┌─ PROVIDED MATERIAL

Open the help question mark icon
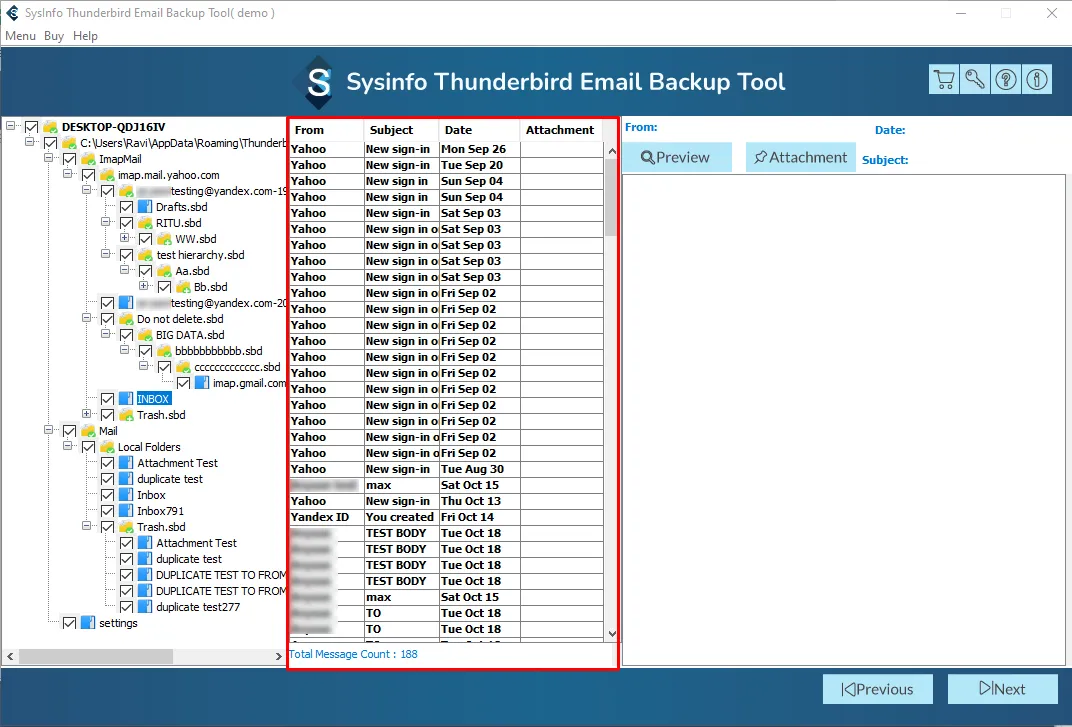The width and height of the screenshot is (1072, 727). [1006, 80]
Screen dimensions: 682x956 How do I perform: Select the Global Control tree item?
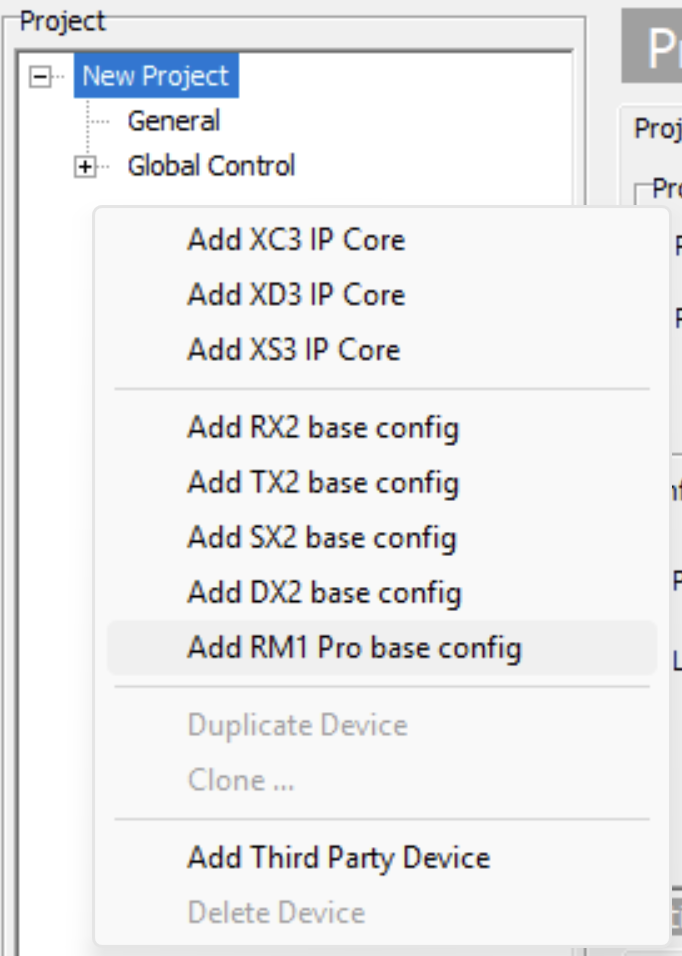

└─
┌─ PROVIDED MATERIAL

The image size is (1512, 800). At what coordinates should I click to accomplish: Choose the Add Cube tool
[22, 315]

└─

EXERCISE AIM: Set out the records above as a numbered list, from the line with "Open the help question mark icon" through the line with "Screen dimensions: 682x956", omitting blank lines. Leave out the pictures.

RESULT:
1. Open the help question mark icon
2. The width and height of the screenshot is (1072, 727). [1006, 80]
3. Screen dimensions: 682x956 How do I perform: Select the Global Control tree item?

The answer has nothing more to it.